8日、皇居に立つ大嘗宮を見学してきた。一般公開の最終日だった。天皇陛下はそこで11月14日夜から同月15日明け方にかけて、皇位継承の重要祭祀大嘗祭の大嘗宮の儀を行った。一世一度限りの儀式だ。

大勢の人が見学した大嘗宮。三角の屋根が目立つ。右が悠紀殿、左が主基殿=東京都

 午前8時すぎに皇宮警察によるボディーチェックと持ち物検査を経て入場し、約1時間半、紅葉を楽しみながらの見学だった。

 20余り並ぶ伝統的な木造建築全てが真新しく立派に見えた。真っ先に探したのは悠紀殿と主基殿。徳島から納められた麻織物「麁服」が供えられたからだ。

 一般見学は、麁服を調進した美馬市木屋平貢の三木信夫さん(83)ら参列者が大嘗宮の儀の時に座っていた幄舎(撤去済み)と同じ位置から許された。

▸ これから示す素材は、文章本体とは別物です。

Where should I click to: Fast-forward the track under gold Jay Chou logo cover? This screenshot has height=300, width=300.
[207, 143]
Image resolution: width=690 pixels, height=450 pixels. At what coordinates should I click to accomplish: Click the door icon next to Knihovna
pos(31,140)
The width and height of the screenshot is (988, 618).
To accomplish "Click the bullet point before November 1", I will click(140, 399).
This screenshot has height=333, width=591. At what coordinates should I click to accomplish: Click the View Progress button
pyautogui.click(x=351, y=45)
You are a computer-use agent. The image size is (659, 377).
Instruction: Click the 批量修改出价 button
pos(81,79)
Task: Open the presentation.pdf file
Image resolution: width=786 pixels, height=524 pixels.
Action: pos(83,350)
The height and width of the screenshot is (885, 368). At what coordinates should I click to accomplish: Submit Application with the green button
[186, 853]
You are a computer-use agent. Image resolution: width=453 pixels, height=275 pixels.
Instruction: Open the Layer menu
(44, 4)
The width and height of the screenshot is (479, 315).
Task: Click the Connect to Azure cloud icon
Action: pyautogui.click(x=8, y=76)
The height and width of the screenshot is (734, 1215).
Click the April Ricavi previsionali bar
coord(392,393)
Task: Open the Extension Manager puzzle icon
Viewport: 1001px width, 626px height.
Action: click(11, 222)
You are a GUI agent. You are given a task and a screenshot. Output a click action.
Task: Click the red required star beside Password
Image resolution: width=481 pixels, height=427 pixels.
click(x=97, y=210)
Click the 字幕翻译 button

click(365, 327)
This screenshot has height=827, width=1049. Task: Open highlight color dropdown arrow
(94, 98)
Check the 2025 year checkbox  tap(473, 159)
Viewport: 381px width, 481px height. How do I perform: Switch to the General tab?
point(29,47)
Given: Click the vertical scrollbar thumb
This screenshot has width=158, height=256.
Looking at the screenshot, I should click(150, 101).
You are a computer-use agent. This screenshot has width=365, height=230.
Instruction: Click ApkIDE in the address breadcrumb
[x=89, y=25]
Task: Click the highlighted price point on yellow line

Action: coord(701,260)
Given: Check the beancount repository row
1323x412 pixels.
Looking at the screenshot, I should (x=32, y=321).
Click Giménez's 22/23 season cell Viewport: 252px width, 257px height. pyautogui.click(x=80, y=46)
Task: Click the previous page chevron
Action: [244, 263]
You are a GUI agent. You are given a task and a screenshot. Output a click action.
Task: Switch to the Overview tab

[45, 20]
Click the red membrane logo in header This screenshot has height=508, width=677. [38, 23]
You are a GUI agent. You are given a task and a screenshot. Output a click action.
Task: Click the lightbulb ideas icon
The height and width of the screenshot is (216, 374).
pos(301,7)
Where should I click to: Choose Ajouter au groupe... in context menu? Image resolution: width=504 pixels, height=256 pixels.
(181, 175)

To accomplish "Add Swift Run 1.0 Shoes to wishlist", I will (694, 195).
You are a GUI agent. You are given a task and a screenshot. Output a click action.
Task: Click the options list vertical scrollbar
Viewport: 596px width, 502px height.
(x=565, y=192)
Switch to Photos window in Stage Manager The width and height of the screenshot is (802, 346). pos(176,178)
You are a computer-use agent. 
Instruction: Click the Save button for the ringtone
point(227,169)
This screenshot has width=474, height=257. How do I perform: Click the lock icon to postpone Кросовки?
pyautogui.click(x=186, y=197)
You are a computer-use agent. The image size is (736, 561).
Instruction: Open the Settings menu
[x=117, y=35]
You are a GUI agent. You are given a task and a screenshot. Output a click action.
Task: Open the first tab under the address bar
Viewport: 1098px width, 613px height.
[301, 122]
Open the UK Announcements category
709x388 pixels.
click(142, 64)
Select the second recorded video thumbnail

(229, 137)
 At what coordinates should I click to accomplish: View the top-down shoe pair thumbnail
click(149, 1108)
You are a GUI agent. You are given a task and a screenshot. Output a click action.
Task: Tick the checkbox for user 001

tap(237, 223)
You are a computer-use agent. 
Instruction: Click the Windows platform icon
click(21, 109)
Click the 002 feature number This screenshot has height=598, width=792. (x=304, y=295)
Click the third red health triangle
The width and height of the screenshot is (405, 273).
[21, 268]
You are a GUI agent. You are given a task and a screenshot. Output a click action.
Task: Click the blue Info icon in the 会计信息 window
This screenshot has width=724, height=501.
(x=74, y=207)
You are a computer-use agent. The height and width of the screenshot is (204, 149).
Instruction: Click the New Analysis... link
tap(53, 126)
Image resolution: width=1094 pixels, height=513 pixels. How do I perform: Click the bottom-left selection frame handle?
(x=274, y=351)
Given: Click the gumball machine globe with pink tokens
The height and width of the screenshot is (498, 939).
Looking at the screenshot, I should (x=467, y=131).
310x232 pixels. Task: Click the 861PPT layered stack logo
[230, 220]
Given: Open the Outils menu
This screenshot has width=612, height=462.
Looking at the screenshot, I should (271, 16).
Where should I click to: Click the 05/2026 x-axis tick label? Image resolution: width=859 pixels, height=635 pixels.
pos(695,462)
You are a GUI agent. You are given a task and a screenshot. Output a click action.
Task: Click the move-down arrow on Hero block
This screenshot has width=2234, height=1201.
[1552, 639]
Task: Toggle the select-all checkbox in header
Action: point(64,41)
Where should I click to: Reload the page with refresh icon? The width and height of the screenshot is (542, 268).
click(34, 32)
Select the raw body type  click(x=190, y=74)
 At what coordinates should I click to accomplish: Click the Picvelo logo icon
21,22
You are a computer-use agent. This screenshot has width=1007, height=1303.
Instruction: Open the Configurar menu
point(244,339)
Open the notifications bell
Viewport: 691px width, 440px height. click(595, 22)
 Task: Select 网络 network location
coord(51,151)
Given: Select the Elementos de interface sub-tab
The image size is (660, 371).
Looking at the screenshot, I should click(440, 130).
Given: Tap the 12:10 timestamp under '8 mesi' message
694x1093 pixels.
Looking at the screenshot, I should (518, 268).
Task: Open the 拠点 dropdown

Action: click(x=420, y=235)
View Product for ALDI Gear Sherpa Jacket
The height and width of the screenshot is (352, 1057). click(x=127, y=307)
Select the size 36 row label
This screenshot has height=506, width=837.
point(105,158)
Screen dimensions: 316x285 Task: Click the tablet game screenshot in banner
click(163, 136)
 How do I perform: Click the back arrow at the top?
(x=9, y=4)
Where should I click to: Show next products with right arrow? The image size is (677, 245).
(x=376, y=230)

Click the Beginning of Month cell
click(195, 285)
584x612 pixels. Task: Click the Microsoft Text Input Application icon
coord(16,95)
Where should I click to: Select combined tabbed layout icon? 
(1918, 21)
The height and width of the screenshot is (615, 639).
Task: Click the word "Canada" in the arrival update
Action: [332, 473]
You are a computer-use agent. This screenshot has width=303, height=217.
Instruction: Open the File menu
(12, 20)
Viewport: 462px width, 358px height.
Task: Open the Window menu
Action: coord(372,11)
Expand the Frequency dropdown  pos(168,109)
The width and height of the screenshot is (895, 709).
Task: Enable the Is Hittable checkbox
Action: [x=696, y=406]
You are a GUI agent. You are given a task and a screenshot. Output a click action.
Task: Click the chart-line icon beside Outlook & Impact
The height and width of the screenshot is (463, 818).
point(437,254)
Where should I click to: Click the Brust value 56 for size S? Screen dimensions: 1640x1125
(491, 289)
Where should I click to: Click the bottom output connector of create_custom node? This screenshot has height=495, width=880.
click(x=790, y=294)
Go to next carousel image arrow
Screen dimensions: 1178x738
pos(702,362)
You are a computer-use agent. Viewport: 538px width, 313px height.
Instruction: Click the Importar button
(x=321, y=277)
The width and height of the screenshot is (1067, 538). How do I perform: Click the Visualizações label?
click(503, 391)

大嘗宮の儀で三木家が調進した麻織物「麁服」が供えられた主基殿=東京都

 両殿とも帳殿、小忌幄舎などの後ろにあって見えにくく、一対の角のような二つの三角の屋根だけが目立った。建物には入れず屋内の様子は想像するだけ。麁服があるかどうかは分からなかった。

 大嘗宮の規模は、古代から現代まで大小の変遷がある。建物の数は今より少ない時代があり、例えば奈良時代の平城宮では悠紀、主基両殿とあと少しだけだったことが発掘調査で分かっている。

 規模はどうであれ、確かなのは、目の前の空間に古来続く衣食住の伝統文化が時間を超えて凝縮し再現されている点だった。天皇陛下は新穀や麁服の横に座り、夜を徹して国と国民の安寧を願い、食物の豊作を感謝し祈った。昔の貴族や武士の時代も、私たちが生きる現代も、祭祀の中身は何ら変わらない。

大嘗宮の見学は、撤去された幄舎の位置から行われた。皇居は高いビル群に囲まれている=東京都

 皇居を出ると、すぐに丸の内のビル群に入り、複雑な気持ちが湧いた。同じ時間の中で古代と現代にいた気がしたからだ。

 大嘗宮の一般公開は11月21日から12月8日まで18日間あり、徳島の人口を超す計約78万2千人が訪れたという。その多くの人がつかの間、タイムスリップに似た思いをしたに違いない。